KABAR SULAM Meninggal Santri Hadratussyaikh Hasyim Asy'ari Tebu ireng
Alkisah, KH Muhammad Hasyim Asy’ari – pendiri organisasi
Nahdlatul Ulama - memiliki seorang santri dari bernama Sulam Syamsun. Ia adalah
ayah dari Munyati Sulam, penyiar di TVRI yang biasanya disuruh qira’ah.
Sulam Syamsun ini adalah santri yang tergolong bandel. Saking bandelnya, ia
sampai memiliki banyak hutang.
Pada suatu waktu pasca hari raya, setelah musim liburan,
Sulam tidak berani kembali ke pondok. Ia kemudian berkirim surat kepada
kiainya, KH Hasyim Asy’ari yang kurang lebih isinya:
Teruntuk Hadratussyekh Hasyim Asy’ari. Ini saya ayahanda
Sulam. Mengabarkan, bahwa Sulam tidak bisa kembali ke pondok, karena Sulam
telah meninggal dunia. Jika ada salahnya mohon dimaafkan. Jika ada utangnya
mohon untuk di-ikhlasaken.
Mendapat surat seperti itu, Kiai Hasyim menangis (muwun),
karena salah satu santrinya meninggal dunia. Kemudian beliau mengumpulkan para
santri untuk diajak shalat ghaib (sholat yang dilakukan tatkala seorang muslim
yang meninggal dunia pada tempat yang jauh dan tidak memungkinkan didatangi).

**CUPLIKAN DATA:**
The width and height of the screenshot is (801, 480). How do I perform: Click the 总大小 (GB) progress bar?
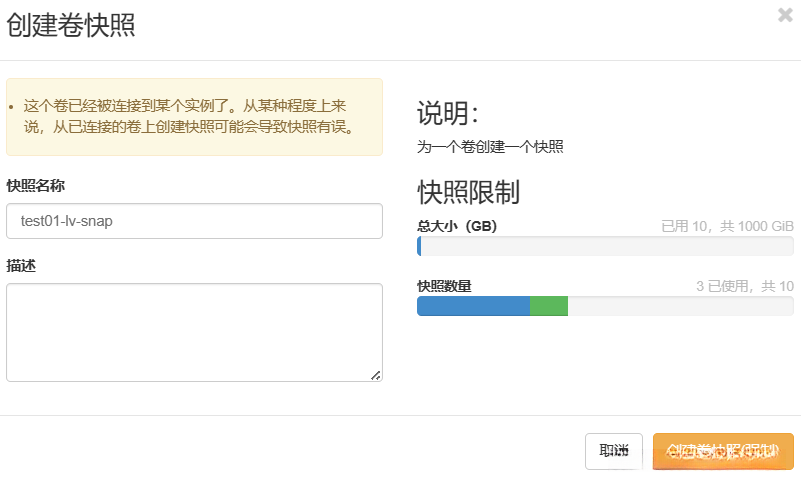[x=605, y=246]
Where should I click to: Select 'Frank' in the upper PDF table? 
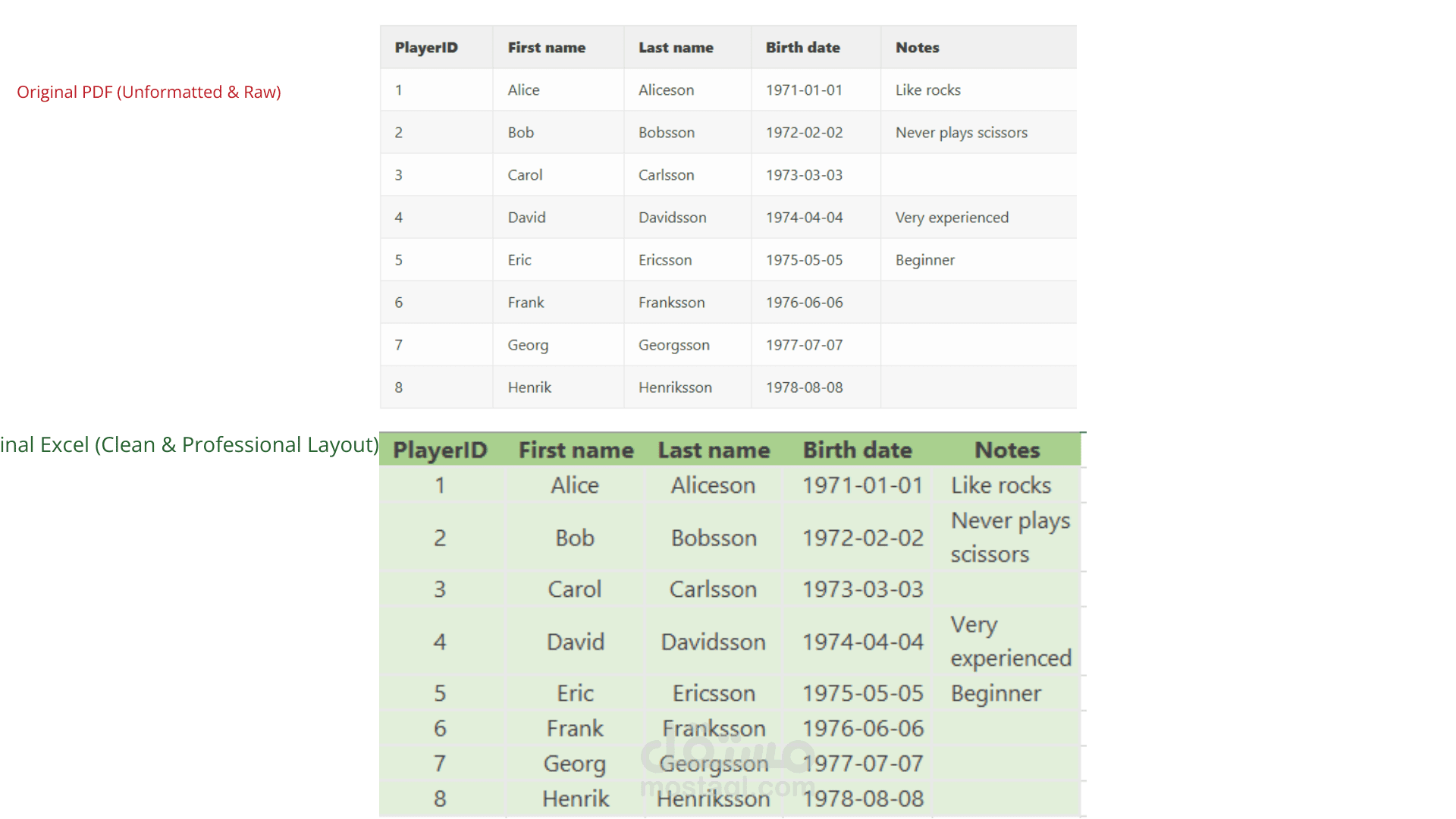[526, 303]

**DAFTAR TUGAS:**
A: Tuliskan ulang bagian kisah Sulam Syamsun tanpa perubahan, dimulai dari kata-kata yang memuat "Pada suatu waktu" dan berhenti setelah "tidak memungkinkan didatangi).".
B: Jawablah pertanyaan berikut berdasarkan kisah Sulam Syamsun.
(i) Organisasi apa yang didirikan oleh KH Muhammad Hasyim Asy’ari?
(ii) Apa pekerjaan Munyati Sulam?
(iii) Shalat apa yang dilakukan Kiai Hasyim bersama para santri setelah menerima surat itu?
C: Teruskan kisah Sulam Syamsun mulai setelah kalimat terakhir yang ditampilkan.
Data di atas tidak berhubungan dengan kisah Sulam Syamsun.

**HASIL JAWABAN:**
A:
Pada suatu waktu pasca hari raya, setelah musim liburan,
Sulam tidak berani kembali ke pondok. Ia kemudian berkirim surat kepada
kiainya, KH Hasyim Asy’ari yang kurang lebih isinya:
Teruntuk Hadratussyekh Hasyim Asy’ari. Ini saya ayahanda
Sulam. Mengabarkan, bahwa Sulam tidak bisa kembali ke pondok, karena Sulam
telah meninggal dunia. Jika ada salahnya mohon dimaafkan. Jika ada utangnya
mohon untuk di-ikhlasaken.
Mendapat surat seperti itu, Kiai Hasyim menangis (muwun),
karena salah satu santrinya meninggal dunia. Kemudian beliau mengumpulkan para
santri untuk diajak shalat ghaib (sholat yang dilakukan tatkala seorang muslim
yang meninggal dunia pada tempat yang jauh dan tidak memungkinkan didatangi).

B:
(i) Nahdlatul Ulama.
(ii) Penyiar di TVRI.
(iii) Shalat ghaib.

C:
Setelah shalat ghaib, beliau mengumumkan:
“Hadirin sekalian, ini Sulam telah meninggal dunia. Maafkan
kesalahannya, ya? Dimaafkan, ya?,” pinta Kiai Hasyim, dalam bahasa Jawa.
Semua santri menjawab: “Nggih...” (Iya)
Kemudian yang agak berat, soal utang. “Kalau ada utangnya,
diikhlaskan, ya?”
Karena Kiai Hasyim yang berbicara, semua santri menjawab
kompak: “nggih...”
“Halal?”
“Halal,” jawab santri, serempak.
Tak dinyana, tiba-tiba kemudian, dari pintu pondok, Sulam
berlari mendekat sambil berteriak: “matur nuwuuun” (terima kasih....!)
Melihat kelakuan santrinya yang “kurang ajar” seperti itu,
Kiai Hasyim bukannya marah, malah justru menangis, merangkul Sulam.
“Alhamdulillah, Lam, kamu masih hidup. Aku kira meninggal
dunia beneran. Ya sudah, aku sudah terlanjur mengikrarkan: kamu di sini sudah
tidak punya salah dan tidak punya hutang. Adapun yang masih belum ikhlas dengan
hutangmu, karena kamu masih hidup, Lam, dan aku sudah berbicara, aku yang
menanggungnya sekarang. Jadi kalau ada yang punya hutang di Sulam, atau yang
dihutangi Sulam, tagihlah aku,” tutur Kiai Hasyim.
Itulah, sekelumit kisah kearifan sosok KH Hasyim Asy’ari.
Juga salah satu potret kenyonyolan santri sekaligus keteladanan kiai dalam
balutan kultur pesantren. Kekonyolannya jelas, bahwa Sulam mencari akal agar
bagaimana hutangnya bisa lunas dengan caranya yang seorang “santri nakal”.
Di sisi lain, kita melihat bagaimana sang pendiri NU, yang
kini ekspansi kulturalnya dikespor ke berbagai negara itu, tak mudah marah.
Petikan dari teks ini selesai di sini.